Some of the most notable changes between the two relief bills include dropping a provision to gradually increase the minimum wage to $15 per hour and reducing the number of people who will qualify for a $1,400 stimulus payment.
The value of federal enhanced unemployment insurance (UI) benefits were also changed to appease moderate Democratic Senator Joe Manchin of West Virginia, who threatened not to support the bill. Just as in the House, no Republican lawmakers voted in favor of the legislation, saying it was unnecessary.
"This isn't a pandemic rescue package," Senate Minority Leader Mitch McConnell, R-K.Y, said on Friday. "It's a parade of left-wing pet projects that they are ramming through during a pandemic."
The bill keeps many of the progressive provisions from the House's version, and added a provision to make student loan forgiveness passed between Dec 31, 2020 and Jan 1, 2026 tax-free.
"Covid has affected nearly every aspect of life," Senate Majority Leader Chuck Schumer, D-N.Y., said Saturday. "The American Rescue Plan will deliver more help to more people than anything the federal government's done in decades."
Here are some of the major changes between the House and Senate versions of the bill that may affect your pocketbook.
As expected, the provision to gradually increase the minimum wage to $15 per hour was stripped from the Senate's bill after the parliamentarian, a nonpartisan official who decides which bills qualify to pass the upper chamber via reconciliation, determined last week that the provision did not meet the standards legislation must meet to pass with a simple majority.
It's not clear it would have been included anyway: Seven Democratic senators and Angus King, the independent from Maine who caucuses with the Democrats, voted against an amendment proposed by Vermont Sen. Bernie Sanders, also an independent, to increase the minimum wage.
The bill provides funding for a third economic impact payment, worth up to $1,400 per individual and dependent.
Individuals earning an adjusted gross income (AGI) up to $75,000 (and married couples earning up to $150,000) are eligible for the the full $1,400 each, plus $1,400 for each dependent. In the Senate version, the payments phase out much more quickly than in the House version: No individual with an AGI over $80,000 or couples earning over $160,000 will receive one. Heads of household earning up to $112,500 will receive the full amount, and it will phase out completely at $120,000 for those filers.
In the previous version of the bill, the payments phased out completely at $100,000 for individuals and $200,000 for couples. An estimated 12 million fewer adults will now qualify for a stimulus payment, compared to previous rounds.
Many Americans were upset by the move to lower the top income eligibility threshold, calling it a "slap in the face" to middle class Americans who were counting on the money and no longer qualify.
The payments are based on either 2019 or 2020 income, depending on when a taxpayer files their 2020 tax return.

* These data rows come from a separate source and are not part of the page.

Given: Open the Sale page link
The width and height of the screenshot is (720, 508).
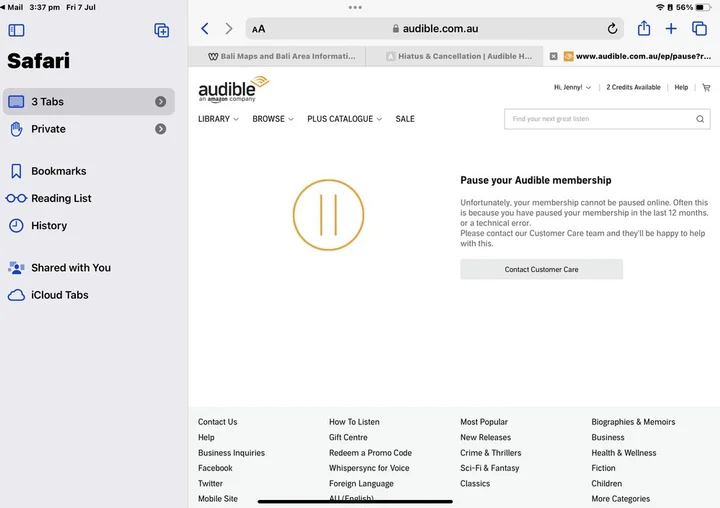Looking at the screenshot, I should pyautogui.click(x=405, y=119).
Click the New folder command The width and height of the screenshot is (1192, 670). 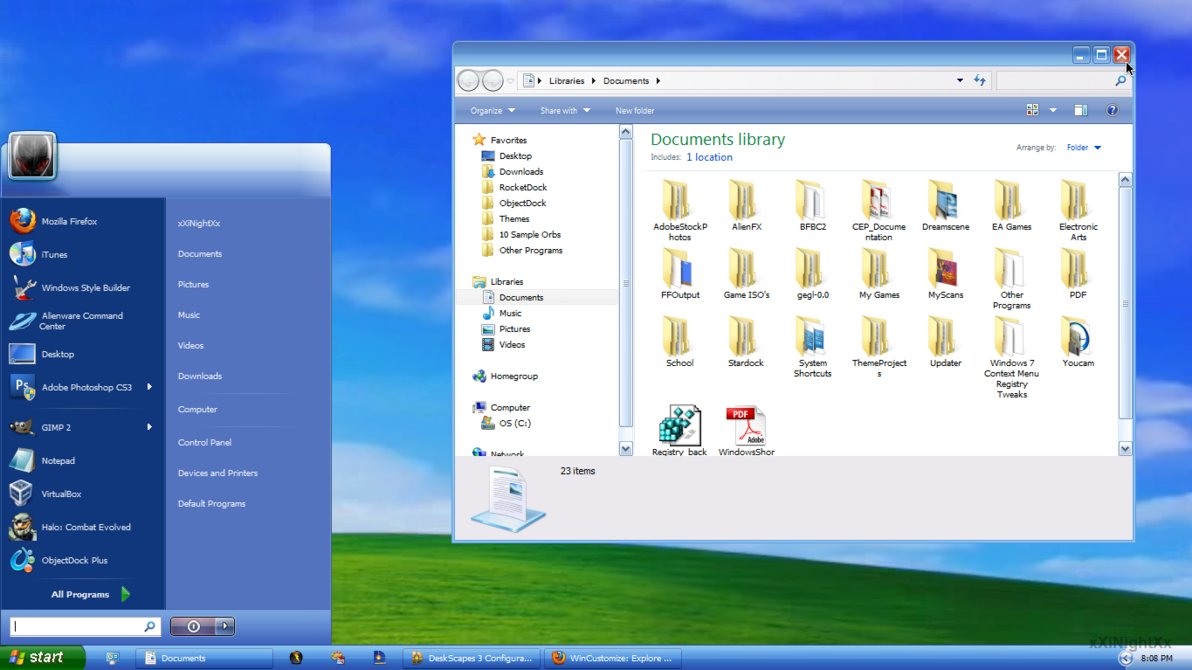tap(634, 110)
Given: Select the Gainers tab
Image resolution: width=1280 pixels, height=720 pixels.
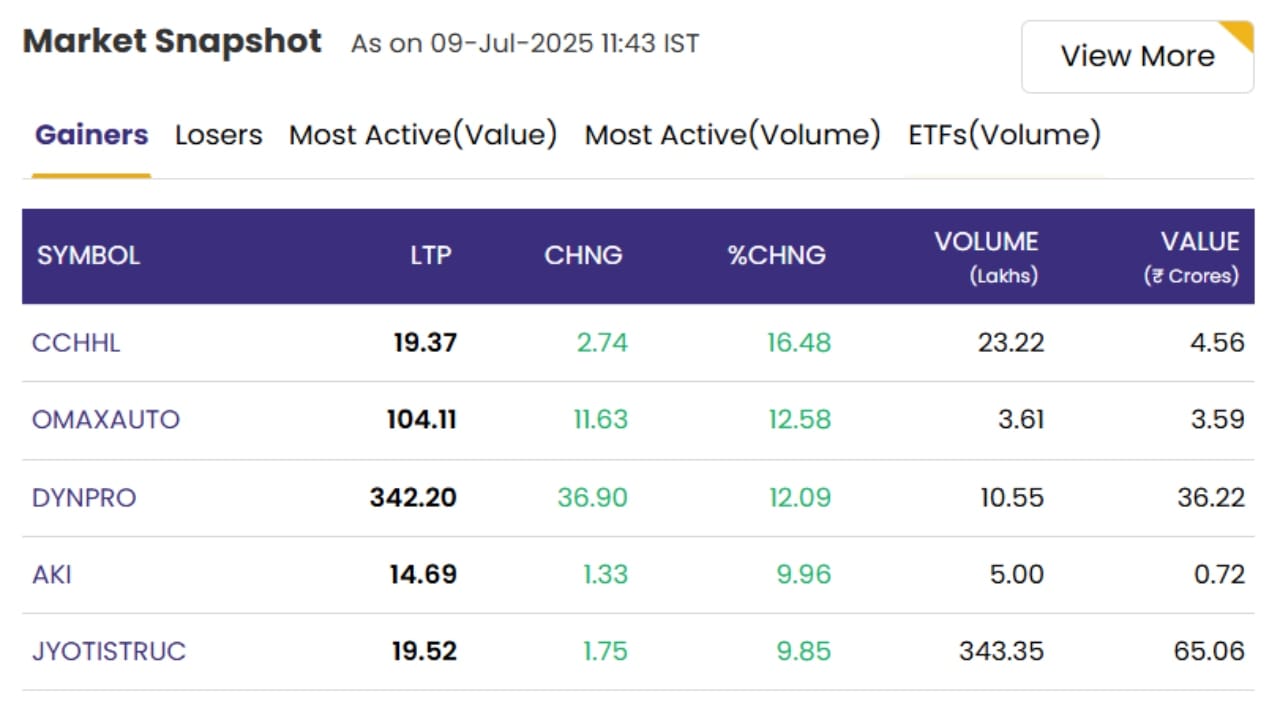Looking at the screenshot, I should [91, 135].
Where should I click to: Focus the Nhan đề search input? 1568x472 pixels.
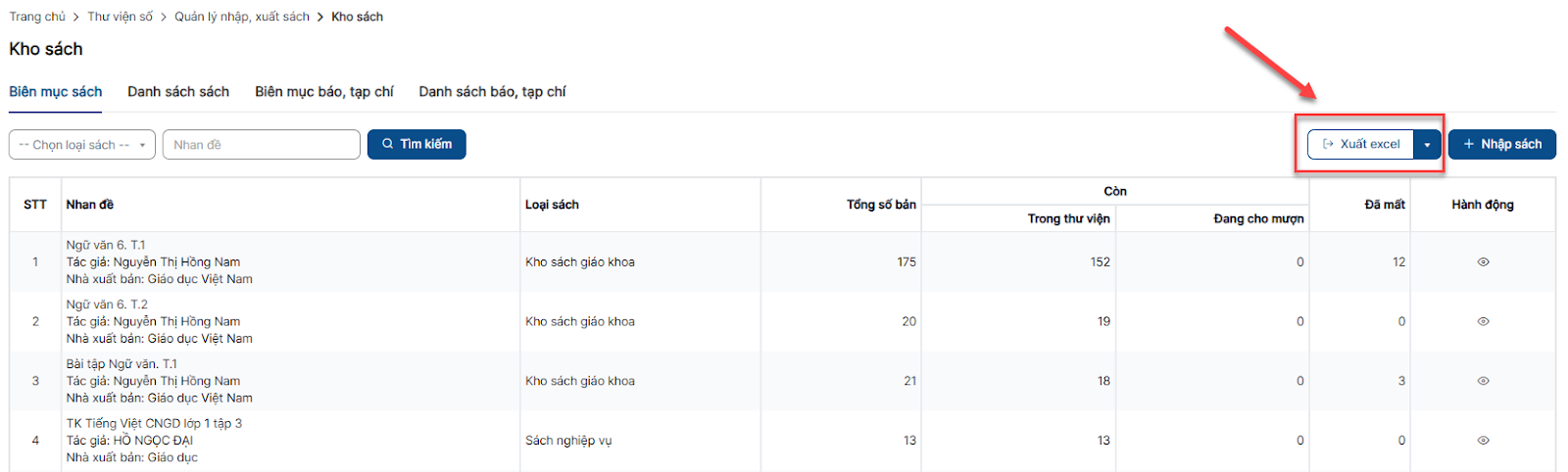coord(261,145)
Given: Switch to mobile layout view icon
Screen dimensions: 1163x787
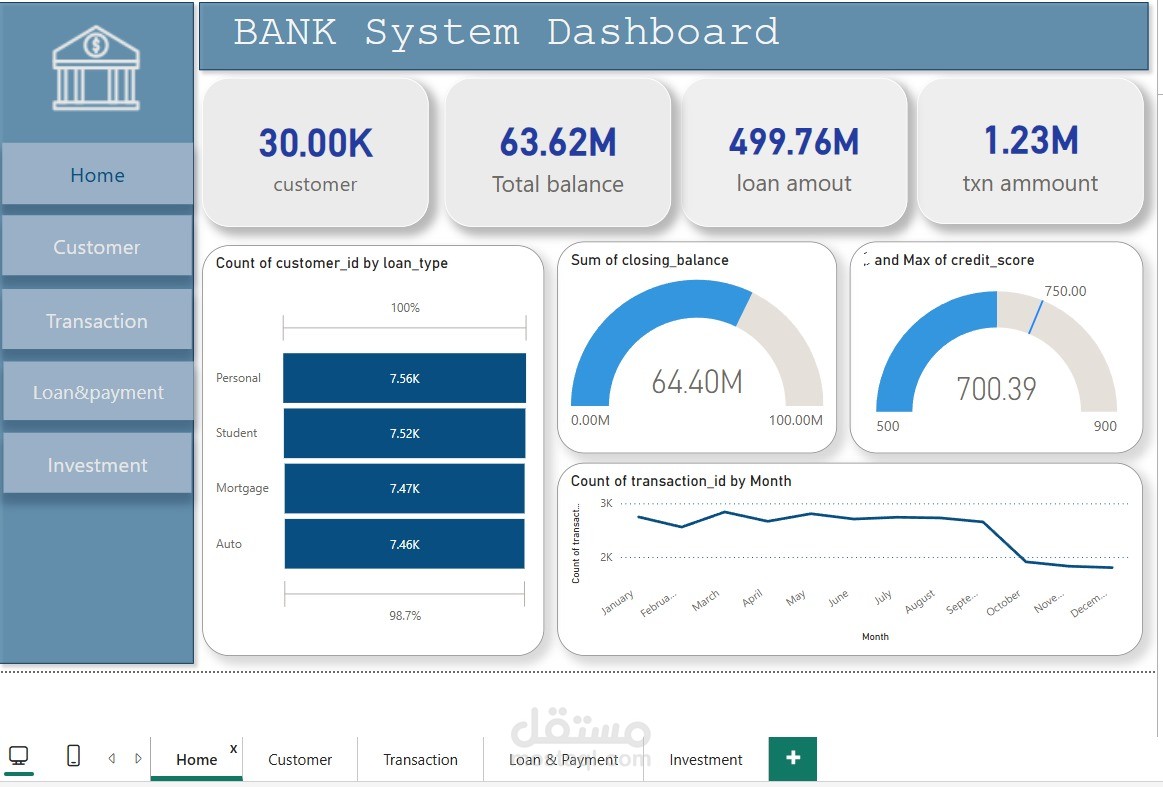Looking at the screenshot, I should (72, 758).
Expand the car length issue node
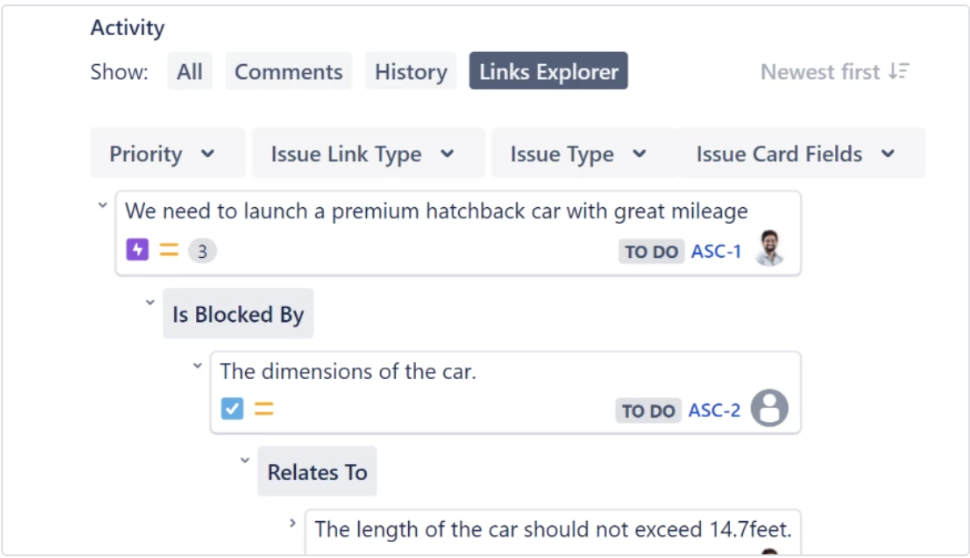 [x=293, y=523]
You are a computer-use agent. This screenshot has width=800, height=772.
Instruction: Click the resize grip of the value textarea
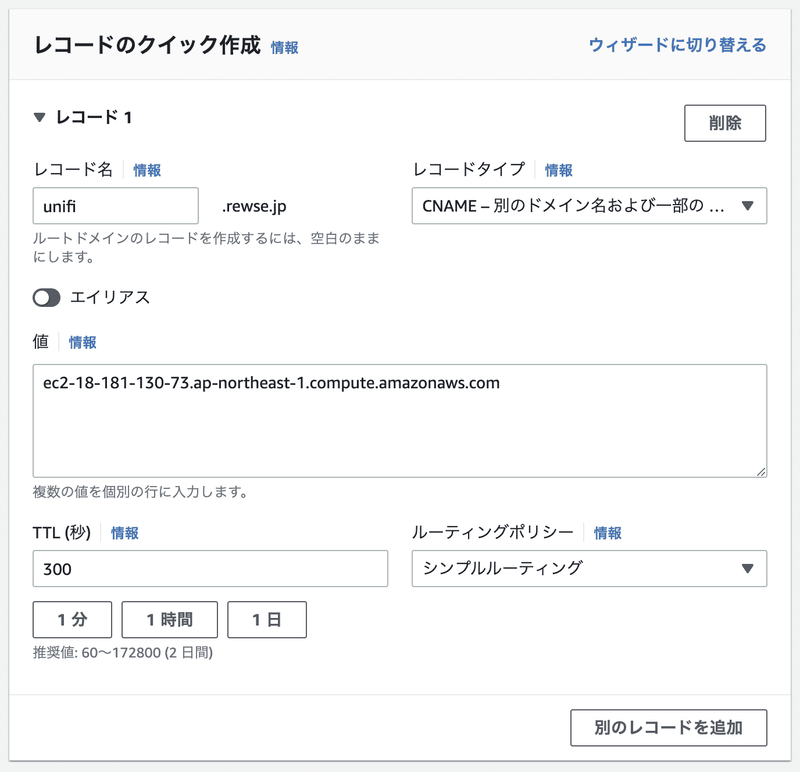(x=762, y=468)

Unlike previous stimulus payments, adult dependents, including college students, disabled adults and elderly Americans, may qualify for a $1,400 payment.
The Senate's bill includes a provision to make any student loan forgiveness passed between Dec 31, 2020 and Jan 1, 2026 tax-free. Usually, forgiven debt is treated as taxable income.
The Senate's bill does not include student debt forgiveness directly, but it would make it easier for President Joe Biden to forgive $10,000 in student debt, as he has said he wants to, by executive action, if Congress does not do it.
The Senate's bill will extend the federal jobless benefit supplement at $300 per week through Sept. 6, and make the first $10,200 in UI received in 2020 non-taxable for households with incomes under $150,000.
That differs from the House bill, which extended jobless programs through Aug. 29 and gave an extra $400 per week in benefits. It did not include the provision to make any of the benefits non-taxable.
The House will now have to sign off of the changes before the bill can be signed by the president.